• _Your task_
Look through the material and copy each line holding "Embossed".

• _Information shown_
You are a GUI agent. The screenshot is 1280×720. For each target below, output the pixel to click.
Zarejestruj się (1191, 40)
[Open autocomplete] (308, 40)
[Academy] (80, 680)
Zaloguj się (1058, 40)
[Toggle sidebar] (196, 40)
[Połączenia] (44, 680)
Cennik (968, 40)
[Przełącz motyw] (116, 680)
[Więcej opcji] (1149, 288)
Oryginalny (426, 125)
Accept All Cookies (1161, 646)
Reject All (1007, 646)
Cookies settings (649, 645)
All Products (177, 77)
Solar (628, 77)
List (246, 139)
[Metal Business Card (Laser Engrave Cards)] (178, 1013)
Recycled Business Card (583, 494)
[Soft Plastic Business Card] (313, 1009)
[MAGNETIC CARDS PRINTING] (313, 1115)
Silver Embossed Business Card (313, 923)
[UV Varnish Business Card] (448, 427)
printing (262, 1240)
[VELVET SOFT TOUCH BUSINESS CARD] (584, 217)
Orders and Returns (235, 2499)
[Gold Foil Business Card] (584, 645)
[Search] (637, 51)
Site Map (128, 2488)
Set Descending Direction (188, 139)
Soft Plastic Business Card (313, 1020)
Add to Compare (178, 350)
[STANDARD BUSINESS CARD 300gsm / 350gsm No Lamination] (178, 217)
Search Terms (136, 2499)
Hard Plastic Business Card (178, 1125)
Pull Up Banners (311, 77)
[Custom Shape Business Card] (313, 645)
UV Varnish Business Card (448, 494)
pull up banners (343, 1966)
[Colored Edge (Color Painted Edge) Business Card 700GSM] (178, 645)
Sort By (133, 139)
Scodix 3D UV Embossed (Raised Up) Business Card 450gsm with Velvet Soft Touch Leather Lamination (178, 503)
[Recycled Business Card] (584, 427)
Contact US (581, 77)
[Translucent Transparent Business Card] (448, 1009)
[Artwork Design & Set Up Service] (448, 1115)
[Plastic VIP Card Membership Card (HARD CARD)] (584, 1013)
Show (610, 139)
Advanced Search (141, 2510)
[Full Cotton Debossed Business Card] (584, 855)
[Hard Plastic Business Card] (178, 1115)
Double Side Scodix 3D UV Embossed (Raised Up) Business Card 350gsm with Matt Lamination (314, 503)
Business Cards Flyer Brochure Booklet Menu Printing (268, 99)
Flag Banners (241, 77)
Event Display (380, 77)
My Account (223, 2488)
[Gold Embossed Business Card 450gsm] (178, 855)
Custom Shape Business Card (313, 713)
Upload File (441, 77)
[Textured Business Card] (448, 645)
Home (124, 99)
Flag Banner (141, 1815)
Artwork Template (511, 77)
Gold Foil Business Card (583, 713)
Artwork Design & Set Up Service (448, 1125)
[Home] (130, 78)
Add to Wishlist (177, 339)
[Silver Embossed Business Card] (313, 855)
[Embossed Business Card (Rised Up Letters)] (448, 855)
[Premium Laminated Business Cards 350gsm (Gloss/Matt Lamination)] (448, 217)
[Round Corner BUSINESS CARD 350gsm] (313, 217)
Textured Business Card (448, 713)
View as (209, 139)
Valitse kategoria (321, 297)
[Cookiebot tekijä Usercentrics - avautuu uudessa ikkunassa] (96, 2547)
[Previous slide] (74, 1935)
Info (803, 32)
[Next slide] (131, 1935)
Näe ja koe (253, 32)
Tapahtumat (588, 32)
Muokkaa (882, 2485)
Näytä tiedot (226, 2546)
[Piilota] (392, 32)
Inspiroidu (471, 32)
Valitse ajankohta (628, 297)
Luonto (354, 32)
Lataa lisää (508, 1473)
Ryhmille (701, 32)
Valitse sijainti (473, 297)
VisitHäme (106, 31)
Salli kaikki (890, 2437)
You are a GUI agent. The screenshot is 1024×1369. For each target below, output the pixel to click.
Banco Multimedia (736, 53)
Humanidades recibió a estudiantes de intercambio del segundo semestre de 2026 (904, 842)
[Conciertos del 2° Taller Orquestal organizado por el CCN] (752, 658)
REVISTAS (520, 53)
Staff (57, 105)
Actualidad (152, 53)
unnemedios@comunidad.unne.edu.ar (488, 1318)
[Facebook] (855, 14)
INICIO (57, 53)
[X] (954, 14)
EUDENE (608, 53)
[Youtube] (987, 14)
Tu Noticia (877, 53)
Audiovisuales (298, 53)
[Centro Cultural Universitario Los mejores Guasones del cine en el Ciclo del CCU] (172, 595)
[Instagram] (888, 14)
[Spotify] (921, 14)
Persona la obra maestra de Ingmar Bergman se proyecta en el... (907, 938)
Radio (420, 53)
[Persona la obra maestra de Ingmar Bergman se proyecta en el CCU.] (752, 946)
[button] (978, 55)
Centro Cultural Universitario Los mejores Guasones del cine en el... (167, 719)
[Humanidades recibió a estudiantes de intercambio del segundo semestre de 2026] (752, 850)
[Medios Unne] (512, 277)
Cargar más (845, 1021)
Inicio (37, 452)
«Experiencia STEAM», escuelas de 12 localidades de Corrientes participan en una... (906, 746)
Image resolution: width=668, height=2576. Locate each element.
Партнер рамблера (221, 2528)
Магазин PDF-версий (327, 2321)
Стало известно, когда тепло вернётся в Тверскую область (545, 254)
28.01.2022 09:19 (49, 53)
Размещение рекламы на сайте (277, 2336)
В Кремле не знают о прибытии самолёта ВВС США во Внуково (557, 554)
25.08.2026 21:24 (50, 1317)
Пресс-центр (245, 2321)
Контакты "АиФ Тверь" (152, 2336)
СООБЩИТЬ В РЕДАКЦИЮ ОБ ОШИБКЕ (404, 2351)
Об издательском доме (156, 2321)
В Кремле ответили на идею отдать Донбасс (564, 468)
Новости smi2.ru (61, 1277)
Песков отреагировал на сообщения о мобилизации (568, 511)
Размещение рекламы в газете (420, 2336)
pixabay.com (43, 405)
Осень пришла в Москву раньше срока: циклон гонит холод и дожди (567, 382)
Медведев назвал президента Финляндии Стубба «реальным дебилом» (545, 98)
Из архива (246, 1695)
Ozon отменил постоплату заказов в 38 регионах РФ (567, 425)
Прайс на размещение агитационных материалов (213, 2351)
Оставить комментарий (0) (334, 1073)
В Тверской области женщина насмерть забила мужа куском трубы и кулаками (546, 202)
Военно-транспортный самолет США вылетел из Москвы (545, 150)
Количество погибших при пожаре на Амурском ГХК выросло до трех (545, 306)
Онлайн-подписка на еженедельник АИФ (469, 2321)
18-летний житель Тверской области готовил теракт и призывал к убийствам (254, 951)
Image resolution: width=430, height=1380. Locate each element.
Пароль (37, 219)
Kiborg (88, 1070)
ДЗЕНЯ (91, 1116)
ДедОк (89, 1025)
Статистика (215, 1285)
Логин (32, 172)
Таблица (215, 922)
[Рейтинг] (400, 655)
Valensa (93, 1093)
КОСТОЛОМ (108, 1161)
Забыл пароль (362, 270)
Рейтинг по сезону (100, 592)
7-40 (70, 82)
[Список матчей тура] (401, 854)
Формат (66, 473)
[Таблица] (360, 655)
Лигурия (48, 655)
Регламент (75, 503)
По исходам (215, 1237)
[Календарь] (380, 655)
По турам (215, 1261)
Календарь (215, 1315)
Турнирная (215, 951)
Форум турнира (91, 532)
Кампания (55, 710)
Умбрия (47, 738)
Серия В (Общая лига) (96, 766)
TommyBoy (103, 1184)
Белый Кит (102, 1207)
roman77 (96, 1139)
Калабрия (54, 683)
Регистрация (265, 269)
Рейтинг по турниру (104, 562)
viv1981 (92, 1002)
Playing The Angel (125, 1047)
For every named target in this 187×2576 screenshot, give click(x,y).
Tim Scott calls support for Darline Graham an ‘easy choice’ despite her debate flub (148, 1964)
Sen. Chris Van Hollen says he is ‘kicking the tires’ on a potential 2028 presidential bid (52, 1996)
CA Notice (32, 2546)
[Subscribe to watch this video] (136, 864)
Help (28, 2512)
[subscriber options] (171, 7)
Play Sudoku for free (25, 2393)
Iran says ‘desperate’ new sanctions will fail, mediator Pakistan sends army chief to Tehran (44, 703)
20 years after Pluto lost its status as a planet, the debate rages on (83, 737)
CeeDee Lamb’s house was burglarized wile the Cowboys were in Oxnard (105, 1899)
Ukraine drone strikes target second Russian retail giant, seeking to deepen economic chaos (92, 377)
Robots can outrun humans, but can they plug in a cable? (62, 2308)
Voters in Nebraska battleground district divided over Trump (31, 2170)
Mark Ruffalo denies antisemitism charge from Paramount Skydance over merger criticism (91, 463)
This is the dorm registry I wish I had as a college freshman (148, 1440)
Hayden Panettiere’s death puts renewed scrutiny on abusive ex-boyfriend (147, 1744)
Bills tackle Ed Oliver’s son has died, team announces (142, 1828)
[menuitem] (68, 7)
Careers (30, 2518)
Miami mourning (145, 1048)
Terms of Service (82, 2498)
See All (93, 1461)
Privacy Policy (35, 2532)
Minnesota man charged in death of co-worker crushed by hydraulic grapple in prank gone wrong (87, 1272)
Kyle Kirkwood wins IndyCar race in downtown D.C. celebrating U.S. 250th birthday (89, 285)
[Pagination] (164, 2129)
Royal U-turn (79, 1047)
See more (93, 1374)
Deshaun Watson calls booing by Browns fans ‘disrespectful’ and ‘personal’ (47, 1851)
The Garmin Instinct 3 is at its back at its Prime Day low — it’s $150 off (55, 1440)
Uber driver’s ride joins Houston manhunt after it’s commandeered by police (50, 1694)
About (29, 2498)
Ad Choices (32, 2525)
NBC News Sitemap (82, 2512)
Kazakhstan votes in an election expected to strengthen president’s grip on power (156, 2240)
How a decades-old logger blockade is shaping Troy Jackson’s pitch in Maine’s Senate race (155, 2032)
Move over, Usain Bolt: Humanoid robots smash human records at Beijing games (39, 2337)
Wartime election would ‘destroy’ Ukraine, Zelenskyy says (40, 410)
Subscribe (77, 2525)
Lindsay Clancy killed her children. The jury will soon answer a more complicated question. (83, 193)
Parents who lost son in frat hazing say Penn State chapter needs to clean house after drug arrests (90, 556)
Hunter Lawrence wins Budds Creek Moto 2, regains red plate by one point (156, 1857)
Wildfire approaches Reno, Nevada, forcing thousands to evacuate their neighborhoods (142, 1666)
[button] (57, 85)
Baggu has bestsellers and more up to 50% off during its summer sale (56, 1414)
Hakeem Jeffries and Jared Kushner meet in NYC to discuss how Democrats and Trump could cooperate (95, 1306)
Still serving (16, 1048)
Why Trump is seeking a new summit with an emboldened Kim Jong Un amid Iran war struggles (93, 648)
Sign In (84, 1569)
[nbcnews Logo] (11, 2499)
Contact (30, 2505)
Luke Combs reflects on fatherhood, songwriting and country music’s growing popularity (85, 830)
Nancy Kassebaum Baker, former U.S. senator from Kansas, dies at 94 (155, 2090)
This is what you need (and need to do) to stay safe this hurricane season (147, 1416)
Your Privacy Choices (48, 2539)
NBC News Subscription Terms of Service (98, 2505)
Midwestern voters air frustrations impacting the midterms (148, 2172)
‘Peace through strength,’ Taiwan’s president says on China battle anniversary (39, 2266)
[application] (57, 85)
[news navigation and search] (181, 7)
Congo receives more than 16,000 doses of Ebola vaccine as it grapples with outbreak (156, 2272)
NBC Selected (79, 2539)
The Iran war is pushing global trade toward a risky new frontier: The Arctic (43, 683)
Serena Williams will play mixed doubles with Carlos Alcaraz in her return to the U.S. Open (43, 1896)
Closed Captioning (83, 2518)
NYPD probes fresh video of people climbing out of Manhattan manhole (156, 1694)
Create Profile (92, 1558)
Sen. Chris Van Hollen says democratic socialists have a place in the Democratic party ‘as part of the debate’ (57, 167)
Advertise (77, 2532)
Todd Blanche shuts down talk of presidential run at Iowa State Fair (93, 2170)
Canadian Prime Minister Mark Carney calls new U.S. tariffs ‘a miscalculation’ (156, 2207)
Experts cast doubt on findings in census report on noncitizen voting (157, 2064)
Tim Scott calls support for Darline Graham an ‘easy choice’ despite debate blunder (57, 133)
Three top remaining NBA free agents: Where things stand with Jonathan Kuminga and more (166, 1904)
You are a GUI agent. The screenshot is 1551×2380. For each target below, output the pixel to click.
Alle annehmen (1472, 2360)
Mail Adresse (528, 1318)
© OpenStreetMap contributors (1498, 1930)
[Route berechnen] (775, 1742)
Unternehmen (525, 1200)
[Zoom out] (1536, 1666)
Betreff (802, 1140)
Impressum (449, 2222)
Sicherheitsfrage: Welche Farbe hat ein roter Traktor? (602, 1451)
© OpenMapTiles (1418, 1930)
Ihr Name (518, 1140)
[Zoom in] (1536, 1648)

• _Response_
Silver Embossed Business Card (313, 923)
Scodix 3D UV Embossed (Raised Up) Business Card 450gsm with Velvet Soft Touch Leather Lamination (178, 503)
Double Side Scodix 3D UV Embossed (Raised Up) Business Card 350gsm with Matt Lamination (314, 503)
[Gold Embossed Business Card 450gsm] (178, 855)
[Silver Embossed Business Card] (313, 855)
[Embossed Business Card (Rised Up Letters)] (448, 855)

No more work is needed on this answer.